Papisov at al proposed to use acyclic hydrophilic polyacetals (Fig. 7) derived from polycarbohydrates to replace PEG.140 The advantages of hydrophilic polyacetals, as compared with PEG, are biodegradability and availability of readily modifiable functional groups.140 Moreover, a polylysine grafted with polyacetal had a much longer blood half-life than a polylysine grafted with dextran, the original polysaccharide that polyacetal was derived from.140 This difference was attributed to elimination of rigid stereospecific structures of dextran.140
Conditional removal of PEG effect
Triggered by cellular cues (Fig. 8)
pH change
Environmental features unique to tumors and extracellular matrices have been exploited as a way of removing the protective effect of PEG in a tumor-specific manner.

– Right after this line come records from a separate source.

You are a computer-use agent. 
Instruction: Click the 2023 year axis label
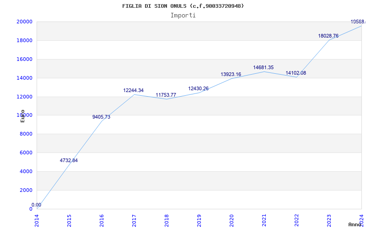point(329,220)
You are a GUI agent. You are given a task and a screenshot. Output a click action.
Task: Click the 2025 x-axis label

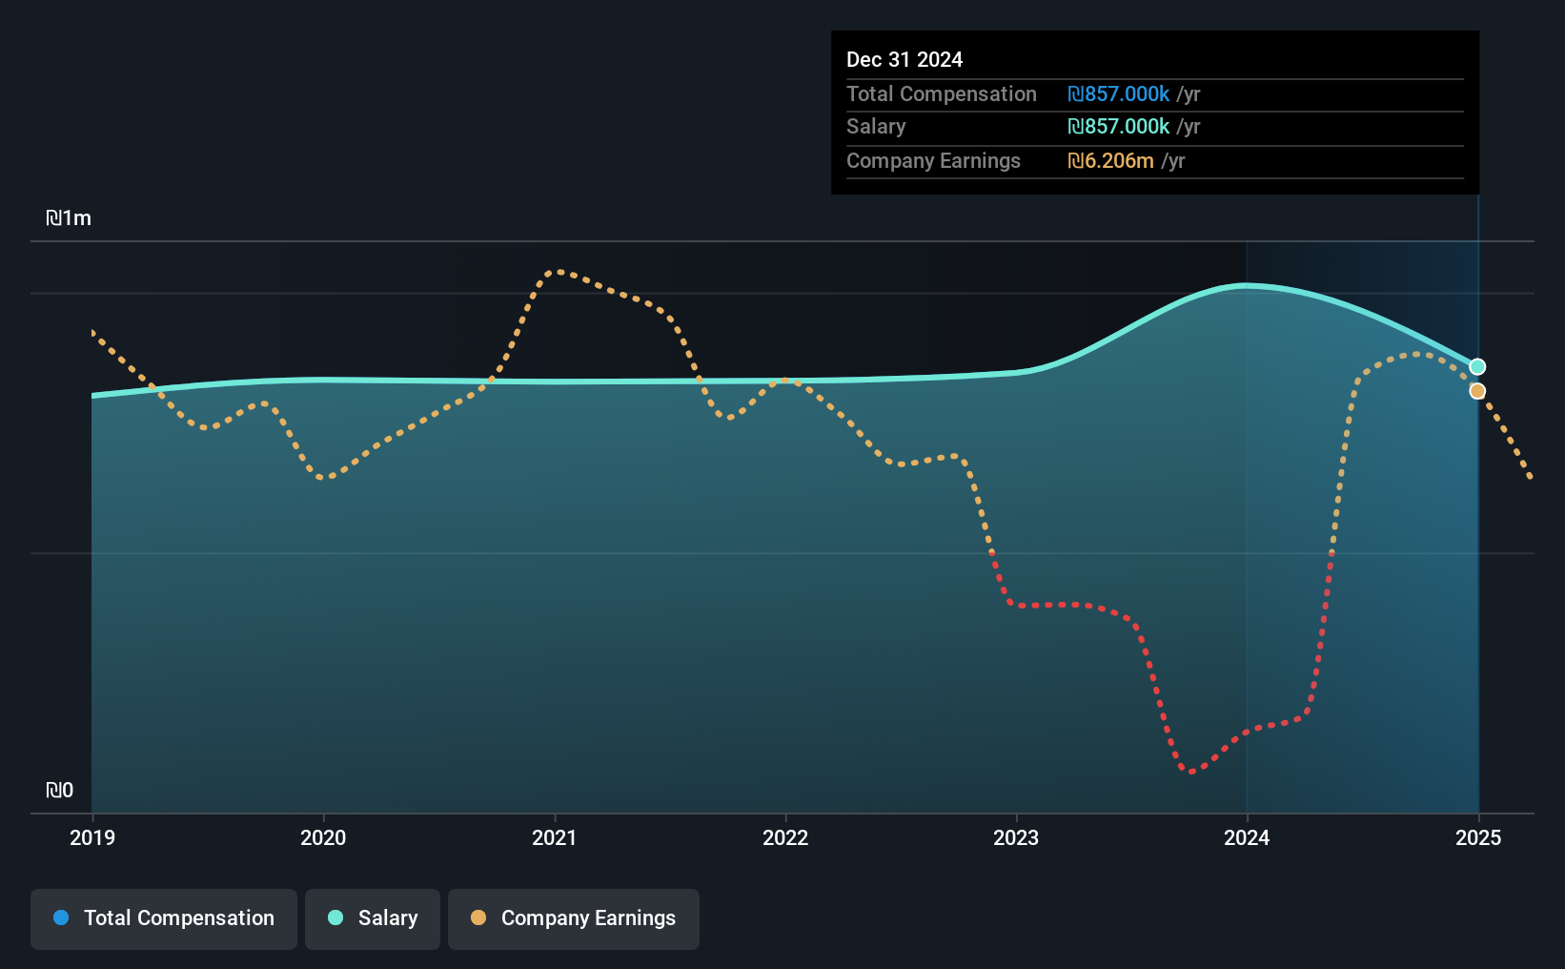pos(1478,837)
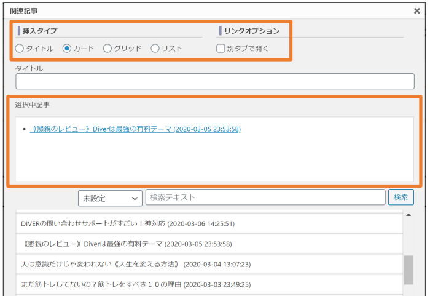Focus the 検索テキスト search field
Screen dimensions: 430x296
tap(265, 198)
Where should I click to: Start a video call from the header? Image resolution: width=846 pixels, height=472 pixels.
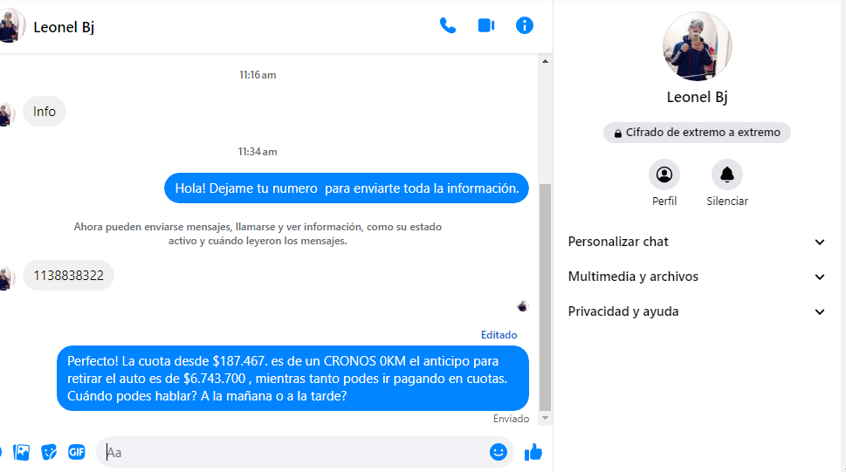point(486,25)
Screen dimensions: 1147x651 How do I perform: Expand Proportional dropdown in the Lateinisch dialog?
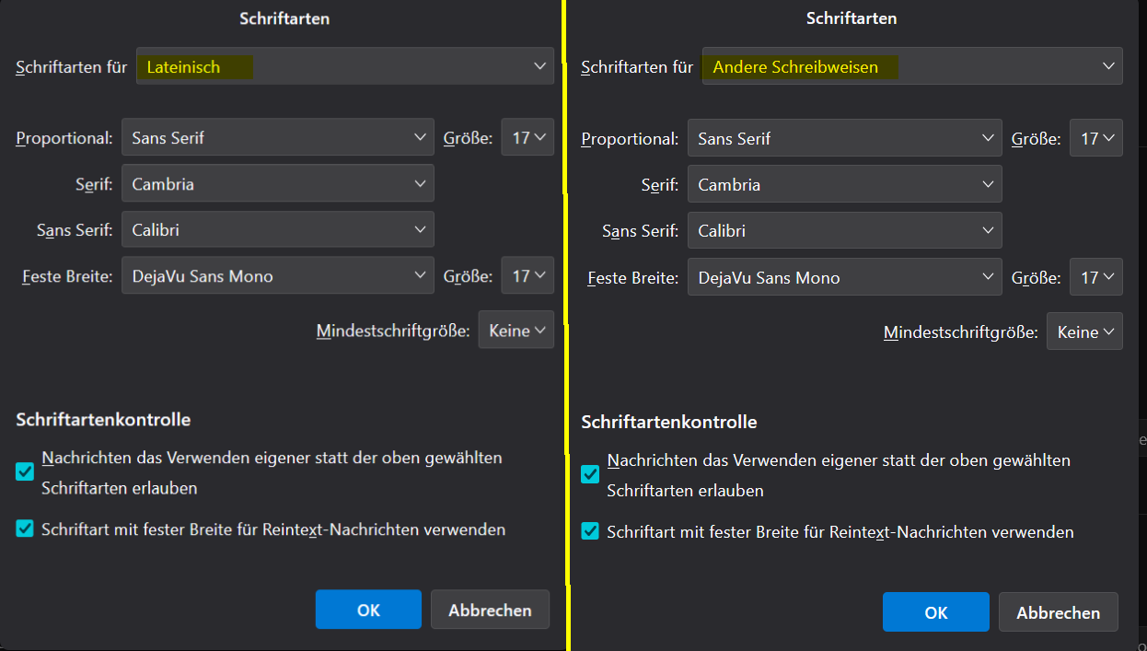[277, 138]
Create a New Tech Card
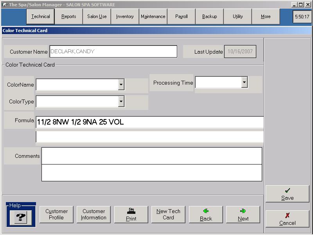 [x=168, y=215]
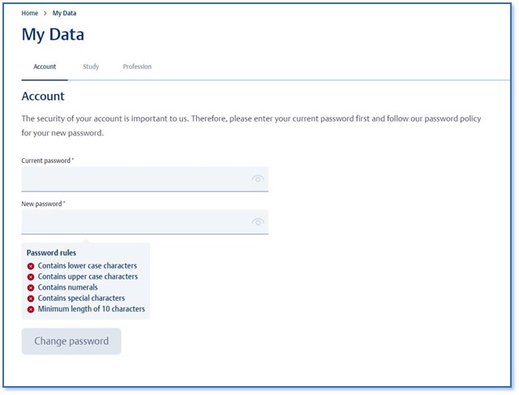
Task: Click the special characters rule red X icon
Action: pos(31,298)
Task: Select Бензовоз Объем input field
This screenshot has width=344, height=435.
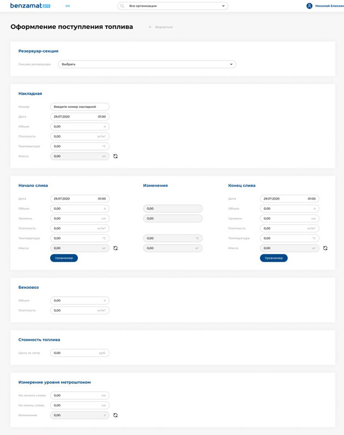Action: 79,301
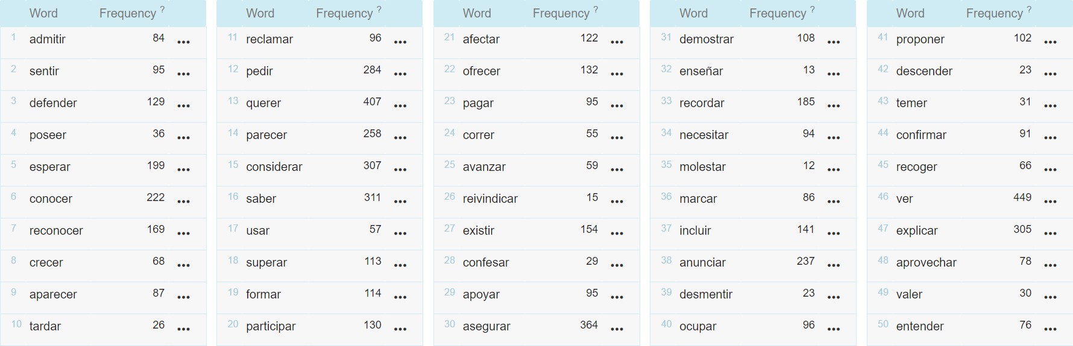Image resolution: width=1073 pixels, height=346 pixels.
Task: Open the more-options menu for 'existir'
Action: pos(617,233)
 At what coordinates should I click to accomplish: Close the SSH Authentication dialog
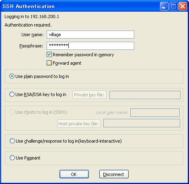[183, 6]
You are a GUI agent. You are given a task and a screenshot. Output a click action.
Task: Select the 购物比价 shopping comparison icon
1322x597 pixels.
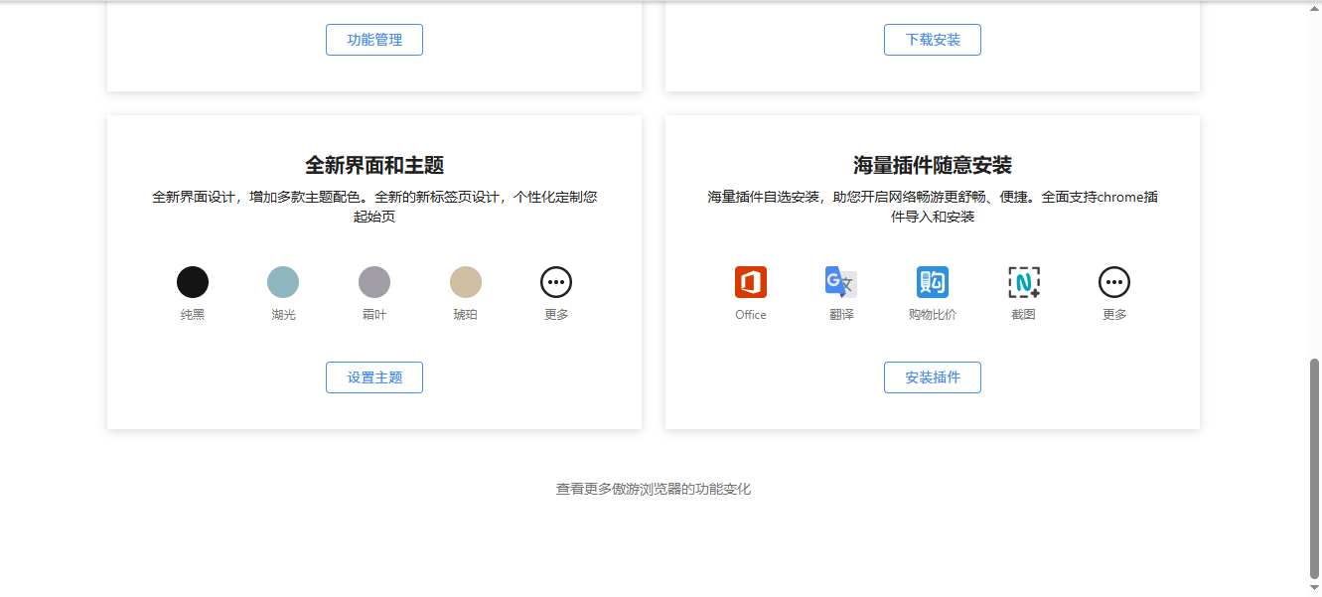coord(933,282)
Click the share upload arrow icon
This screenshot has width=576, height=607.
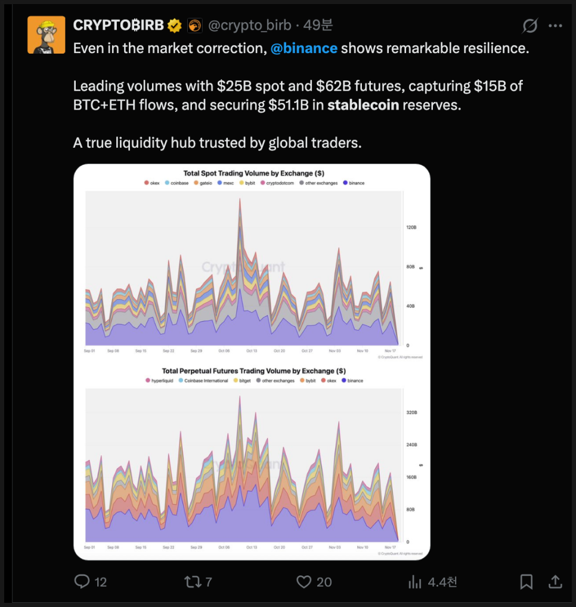pos(555,581)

One such feature is the slight acidity of tumors,141–143 induced by the increased glycolysis and plasma membrane proton-pump activity of tumor cells, which results in greater lactic acid production than in normal cells and in leakage of acid into the extracellular milieu.144, 145 Moreover, many solid tumors develop hypoxia,146, 147 which further induces or selects for hyperglycolytic cells, enhancing local acidosis.148 Therefore, many tumor tissues show weakly acidic pH,149–151 compared to the blood and normal tissues (pH 7.4).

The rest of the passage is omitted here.